Oili Tanninen – « HIPOU » (Editions La Partie)
Déjà publié en 1967, il obtint alors le prix de l’un des plus beaux livres illustrés en Finlande. A l’époque, on a dit de cet album qu’il était novateur et stylisé, beau et drôle. L’auteur, avant de réaliser ce livre, en avait totalement prédéfini la charte : il devait être peu coûteux, agréable à regarder et facile à tenir. Aujourd’hui les choses ont un peu changé : on pourrait dire que ce livre ressemble à beaucoup d’autres. Oui mais c’est probablement parce que beaucoup d’auteurs et illustrateurs ont emboîté le pas à Oili Tanninen.
HIPOU, ce qu’il raconte, c’est quelques événements du grand quotidien, qu’on pourrait nommer des rituels humains. Ainsi, on prend son bain en noir et blanc, et on en ressort rouge. Ainsi, on s’en va dormir dans un lit blanc et noir, oui mais sur un fond rouge. Sur le fond noir il y a le rouge, sur le fond rouge il y a le noir, c’est simple. Oui mais attention, le blanc se répand parfois, et le rouge aussi. Le petit enfant reconnaîtra son propre quotidien dans les formes aux contours nets, rondes et pleines, comme réalisées au pochoir. Par ces petits rituels partagés par tout les humains, matérialisés dans trois couleurs, il aura le bonheur de vivre ses premières expériences esthétiques. P.V.

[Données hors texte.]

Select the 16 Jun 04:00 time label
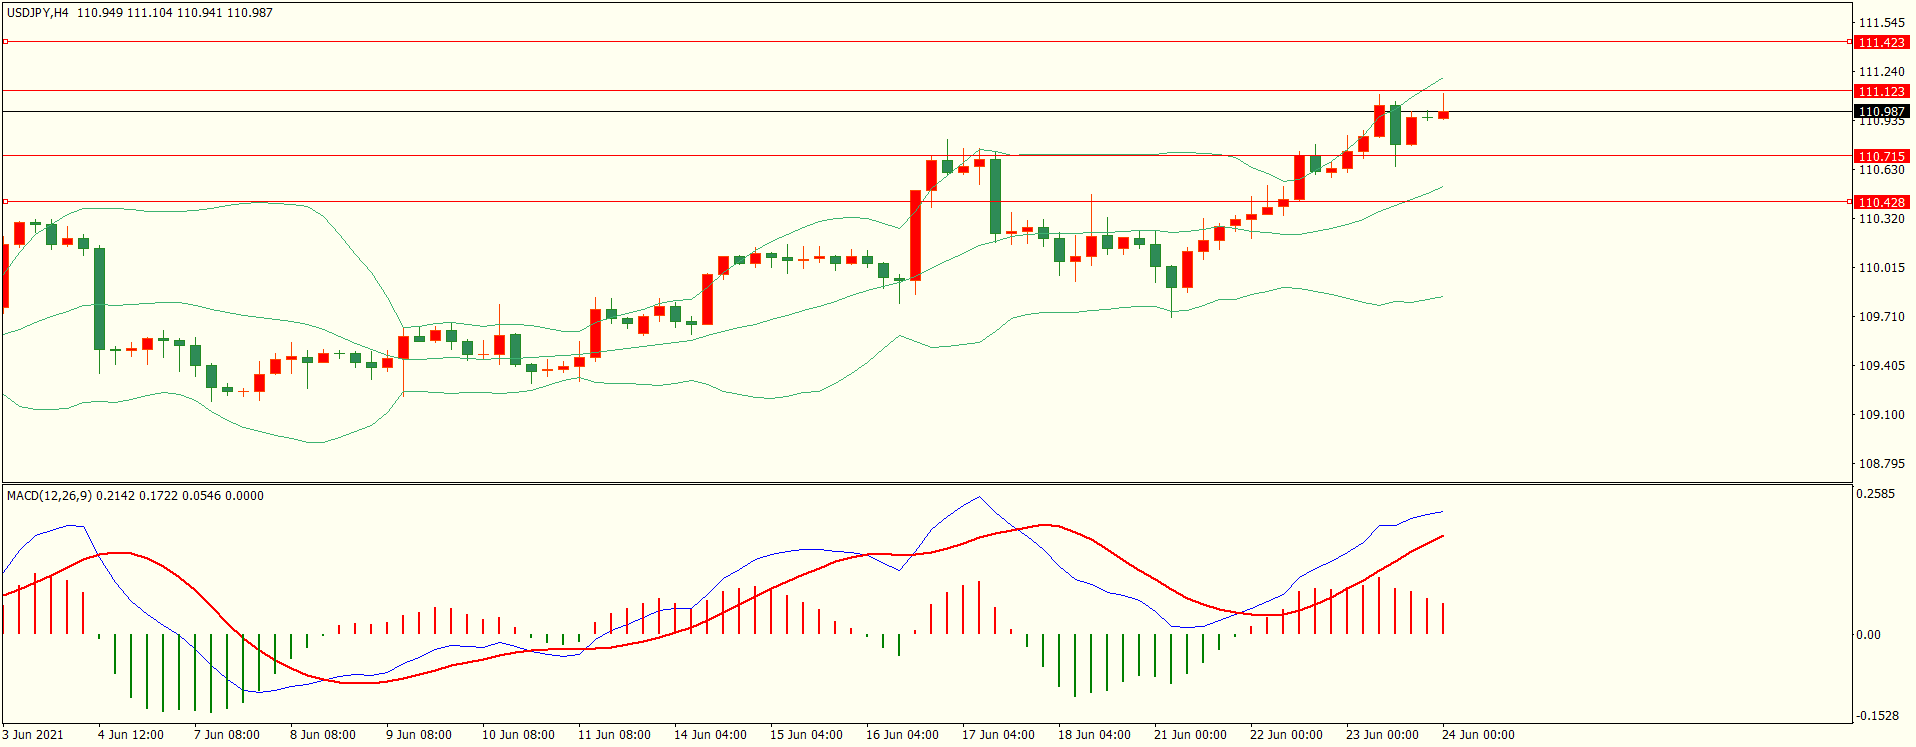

Seoha Lim – « Un instant sur la Terre » (Editions la Partie)
L’autrice aborde avec une extrême simplicité des notions complexes à comprendre pour un enfant, lorsqu’il les aborde pour la première fois.
« Au même instant sur la Terre, selon l’endroit où l’on se trouve, des phénomènes opposés ont lieu : il fait nuit quelque part, et il fait jour ailleurs. Le soleil brille ici, et la pluie tombe là-bas. Au Nord, le sol est gelé quand au Sud le soleil tape fort. Au même instant sur la Terre, l’heure diffère d’un fuseau à l’autre, et aujourd’hui, quelqu’un habite déjà demain ! »
Quinze doubles-pages, pour créer un jeu visuel simplifié et montrer simultanément les deux faces d’un même instant. Et cela avec le moins de mots possible, ni repère du contexte géographique des scènes. Seoha Lim montre le jour et à la nuit, les saisons, les pôles, etc. La diversité du monde est ainsi explorée de manière éclatante. Un petit album est modeste en tous points, presque carré à la couverture non vernie, imprimé sur un papier mat en Lettonie. Les dessins sont colorés en aplats, sans contour. Aujourd’hui, la synthétisation des formes, qui est incontournable dans l’album destiné aux tout-petits, parce qu’elle correspond à sa perception, s’étend à tous les âges, et c’est parfois très ennuyeux. Mais ici, ce choix graphique soutient l’idée d’une simplification de notions complexes. P.V.
E t a u s s i…
Michaël Escoffier, Nathalie Dion – « Debout ! » (Editions D’Eux)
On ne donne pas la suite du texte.